Even with a big money move to (surprise, surprise) Brisbane, he suddenly lost that yard of pace he never really had in the first place and his fall from grace was complete. Footy fans the world over greeted his sudden shitness as though it was there all the time, but they just couldn’t see it…like a crowded cinema sitting bolt upright, slapping themselves on the head and screaming in frustration ‘Ahhh! Kaiser Soze was the cripple! I was just gonna say that.’

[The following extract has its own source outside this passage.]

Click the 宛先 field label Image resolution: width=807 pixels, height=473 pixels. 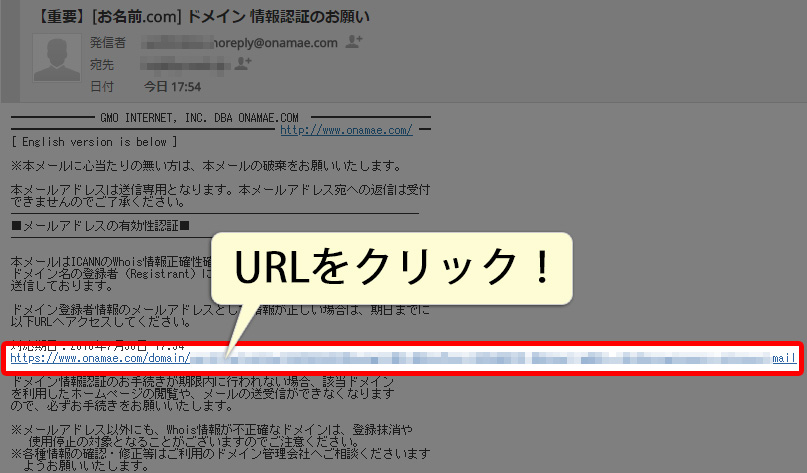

Calthorpe ended up wallowing in the North Melbourne twos alongside a collection of special Pagen project players including Gareth John, Garry Dhurrkey, Bradley Plain, Jason Danitchenko, Eric Lissenden and Trent Nicholls.
Wing
Jamie Lawson
Lawson was actually pretty good in his prime, a tricky winger with a blistering turn of speed but this is more of a focus on his post-career activities, or maybe lack thereof. The little feller broke his leg, launched some kind of suit against the SCG for damages and proceeded to get real fat. Like John Candy fat. This bloke out Geoff Heugal-ed Geoff Heugal before Geoff Heugal had even thought about beer batter. Lawson was only a Monaco bar away from starring on Jerry Springer. The episode where they have to remove a wall of his house and transport him via an 18-wheeler to the hospital to treat him for his ‘gland problem’ then get him in the studio so a deviant amputee can confess his undying love. And then a fight starts and the crowd all chants ‘Steve’ in unison before Jerry signs off with some schmaltzy words of wisdom that have nothing to do with anything. And we all feel a little dumber.